=== STATED GOAL 1 ===
From the crankset forum thread, reproduce word for word the part that starts with the words containing "Agreed, even for" and ends with "actual modification process.".
=== STATED GOAL 2 ===
In the crankset forum thread, what did Jon Richard use instead of a mill?

=== SELECTED EXCERPT ===
Agreed, even for my ~150 pounds that weight goal would be ambitious, considering I'm also subjecting this crankset to dirt jumps and dual slalom courses. I'm going to sand down to the plane created by the lowest edge of the bolt circle, which should leave enough material (and looks to be what everybody else is doing). Weekend project!


----------



## arcdesigns (Jul 24, 2007)

Here are two pics of Jeff's actual modification process.

Step one and step two are shown but the third step is not. Once the ends have been rounded Jeff tapers the arms.

The third step is the most time consuming.


----------



## arcdesigns (Jul 24, 2007)

Here is a pic of Jeff's final product.


----------



## crazy8 (Apr 21, 2009)

No doubt, a Boone ring with mod 960's, beautiful, a work of art :thumbsup:


----------



## subliminalshiver (Jan 8, 2007)

Is the third step the finding of a Boone ring? I can see how that might take forever!


----------



## driver bob (Oct 12, 2005)

subliminalshiver said:


> Is the third step the finding of a Boone ring? I can see how that might take forever!


HBC rings take a fraction less than forever, cost less and look just as good.

Also Hellore is starting to make licenced Boone copies, I'm hoping Mattias will eventually start making 102 BCD's for the 960.


----------



## Jon Richard (Dec 20, 2011)

I don't have a mill big enough for the task. I ended up using a disc sander and common hand tools. Tried to get a little creative-


----------



## crazy8 (Apr 21, 2009)

=== PROVIDED MATERIAL ===

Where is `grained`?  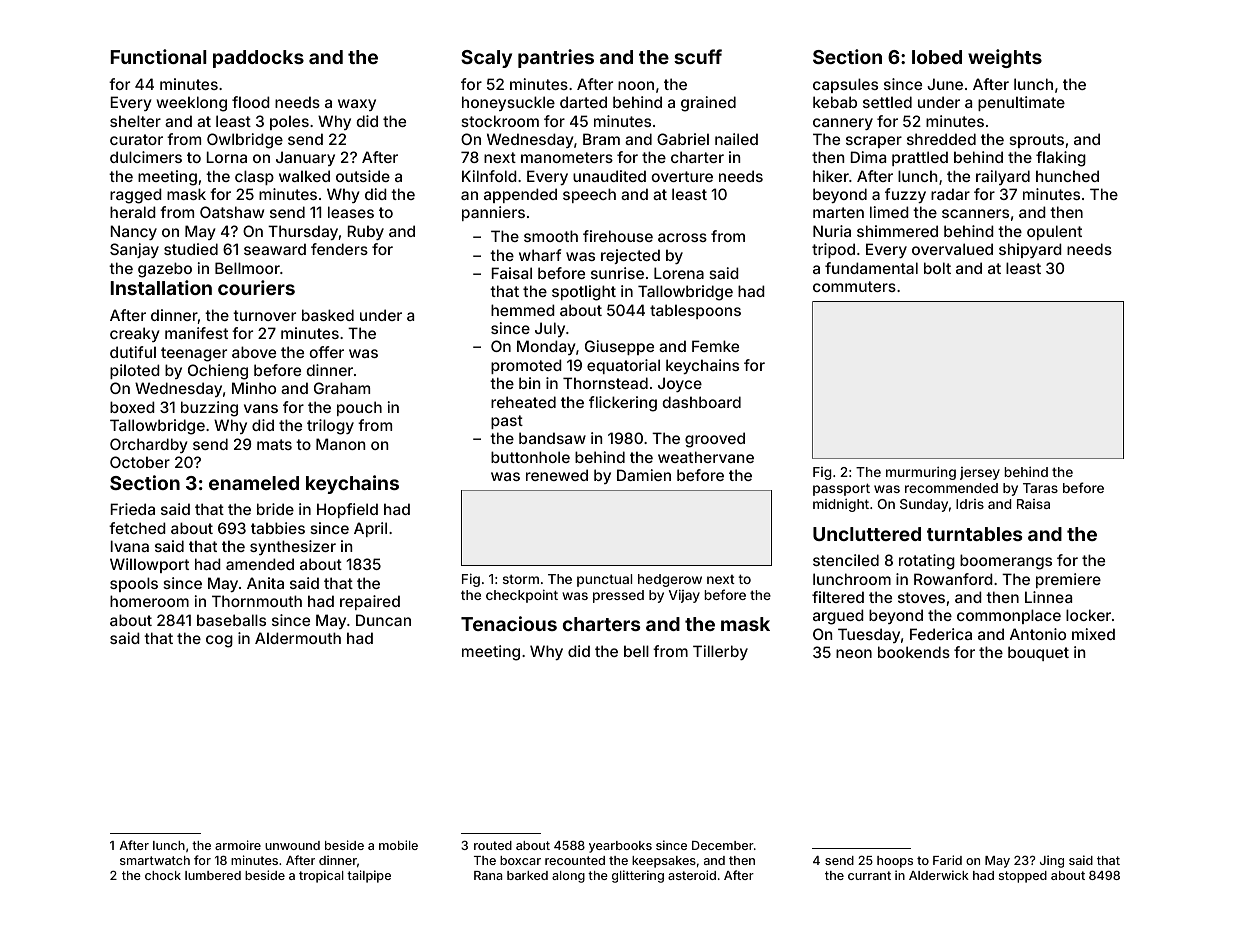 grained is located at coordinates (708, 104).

==

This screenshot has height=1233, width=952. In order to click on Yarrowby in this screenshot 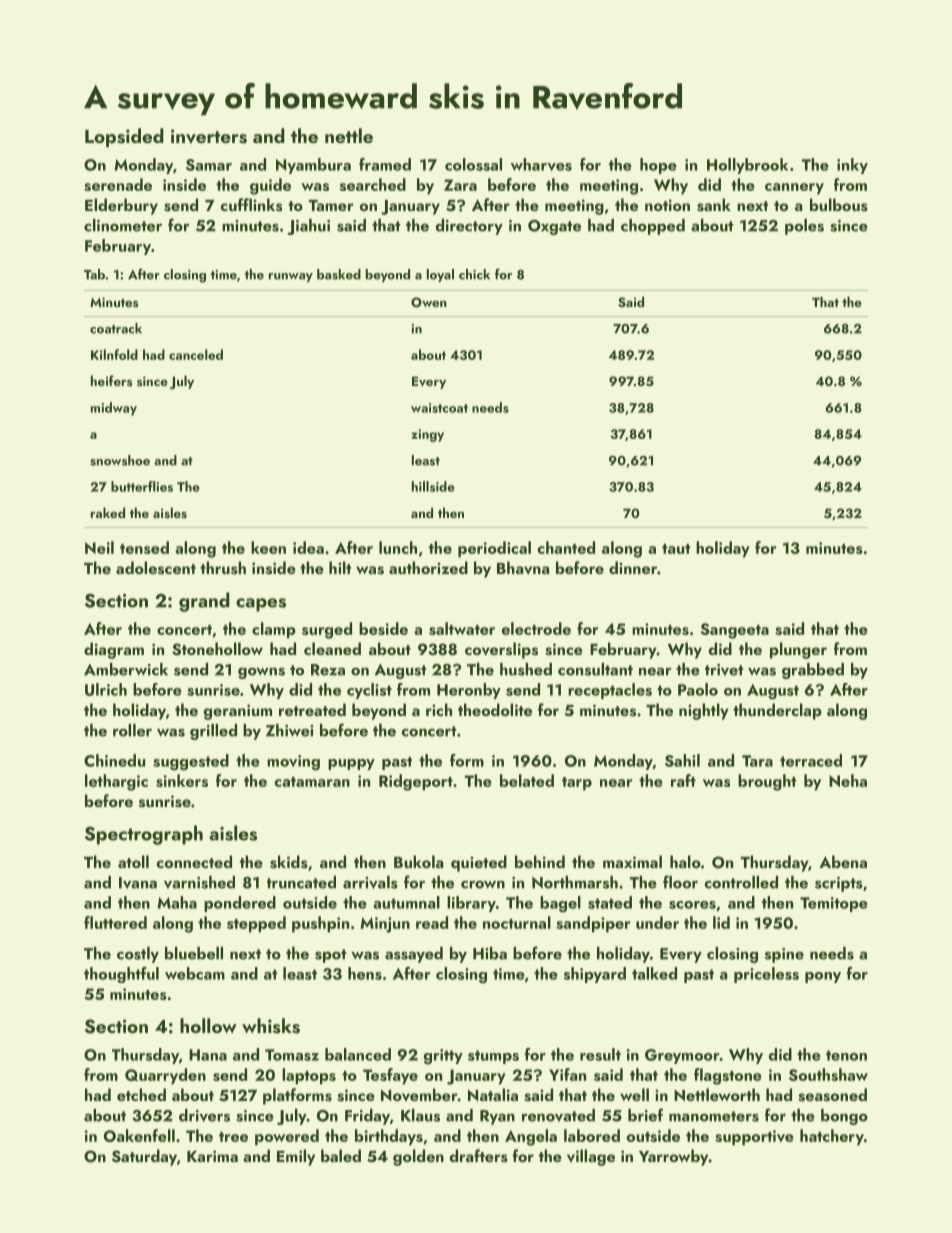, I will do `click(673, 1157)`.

=== WRITTEN SOLUTION 1 ===
Agreed, even for my ~150 pounds that weight goal would be ambitious, considering I'm also subjecting this crankset to dirt jumps and dual slalom courses. I'm going to sand down to the plane created by the lowest edge of the bolt circle, which should leave enough material (and looks to be what everybody else is doing). Weekend project!


----------



## arcdesigns (Jul 24, 2007)

Here are two pics of Jeff's actual modification process.

=== WRITTEN SOLUTION 2 ===
A disc sander and common hand tools.